▸ SET TASK A: Return each line of the records that contains the string "icon", with case counting in the match.

Thats not really a like-for-like comparison. The article is question is discussing the increase in domestic use of reel to reel players nothing to do with how music is generally produced. Its no different to the hardcore of super 8 and 16mm collectors that run movies for nostalgia reasons.  This is a response to the intangibility of mp3 and the desire to have physical copy.

Film production has its own demands

The reel to reel domestic revival is also very limited by the tapes being produced in the format. The proper analogue 15 inch per second recordings are v expensive to make: https://tapeproject.com/product/the-band-stage-fright/ . So even in this case digital is vastly cheaper and no domestic analogue tape is not going to sound better then a 24bit 96Khz uncompressed file with even a mid range DAC. 

In terms of the use of analogue tape for music production, it never went away and there are plenty of studios that track on 2" prior to editing on Pro Tools. Blank analogue tape (even 2") is of course a lot cheaper then filmstock and can be reused and re-recorded - so the comparison is becoming tenuous.  Analogue tape is often used in music production a much for its technical flaws e.g harmonic distortion 

Before getting into film I used to work in a boutique studio that did 2" analog recording. I loved the way it sounded, and sometimes we even ran 30 ips which chewed through the tape in double the time. But like you said you can re use it (i never personally would, but you can) and it's not tremendously expensive.

▸ DATA FOR THIS TASK:
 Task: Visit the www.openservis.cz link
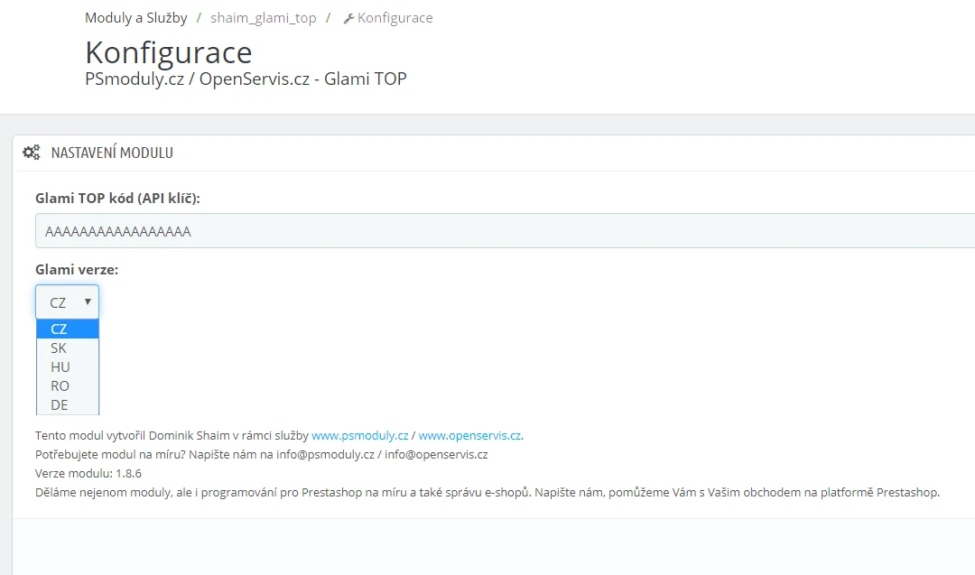469,435
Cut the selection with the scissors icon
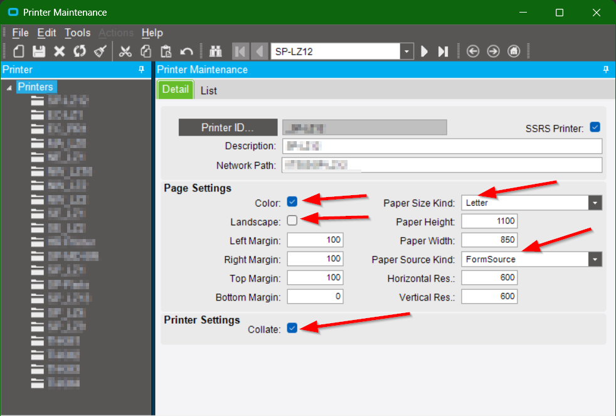616x416 pixels. pos(125,51)
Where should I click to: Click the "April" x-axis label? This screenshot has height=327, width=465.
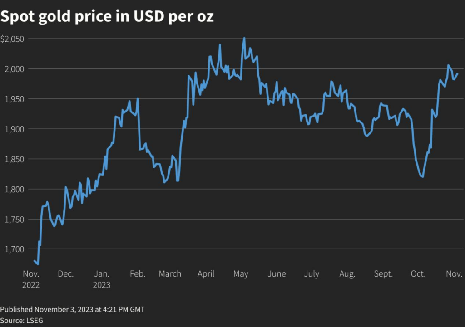click(x=206, y=274)
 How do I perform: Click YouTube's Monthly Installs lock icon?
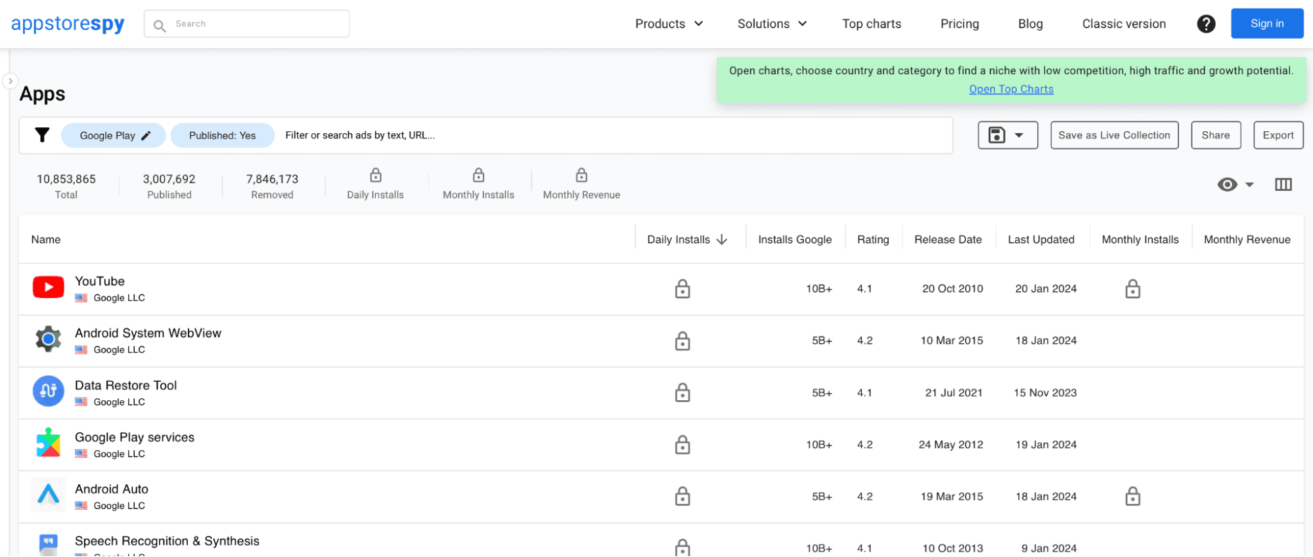[x=1132, y=289]

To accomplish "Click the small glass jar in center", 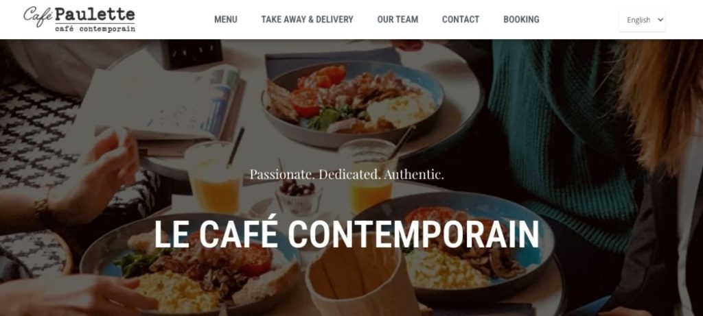I will (x=298, y=198).
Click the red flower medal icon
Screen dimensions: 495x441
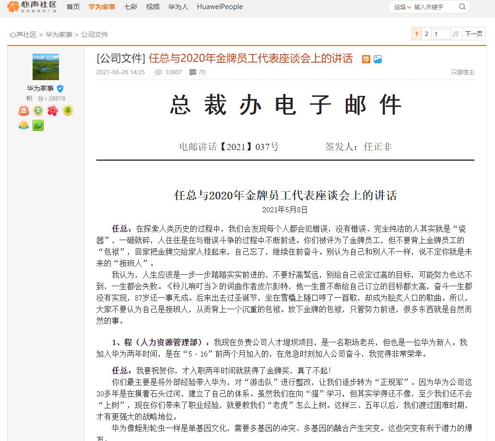click(x=53, y=111)
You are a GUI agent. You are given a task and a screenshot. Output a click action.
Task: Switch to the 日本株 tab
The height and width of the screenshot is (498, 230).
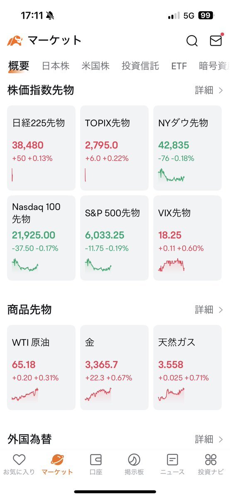coord(56,66)
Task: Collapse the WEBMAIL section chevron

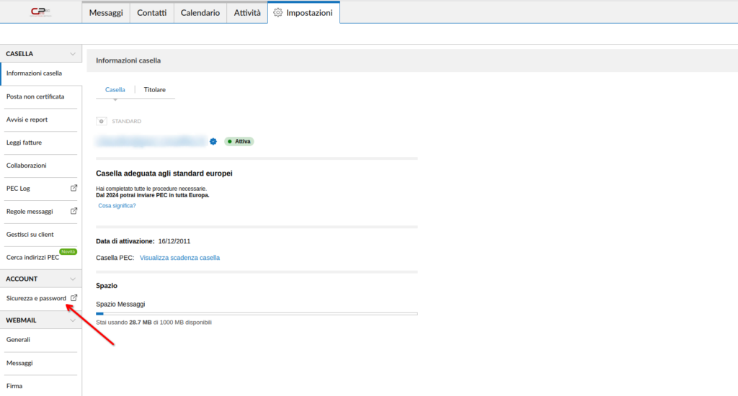Action: 72,320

▸ SET TASK B: Print the passage of the reel-to-reel tape discussion word for word, beginning at the words "Film production has" and stopping after "mid range DAC.".

▸ FULL SOLUTION A:
Cut the selection with the scissors icon
 How do I perform: Click YouTube's Monthly Installs lock icon?
Click the red flower medal icon

▸ FULL SOLUTION B:
Film production has its own demands

The reel to reel domestic revival is also very limited by the tapes being produced in the format. The proper analogue 15 inch per second recordings are v expensive to make: https://tapeproject.com/product/the-band-stage-fright/ . So even in this case digital is vastly cheaper and no domestic analogue tape is not going to sound better then a 24bit 96Khz uncompressed file with even a mid range DAC.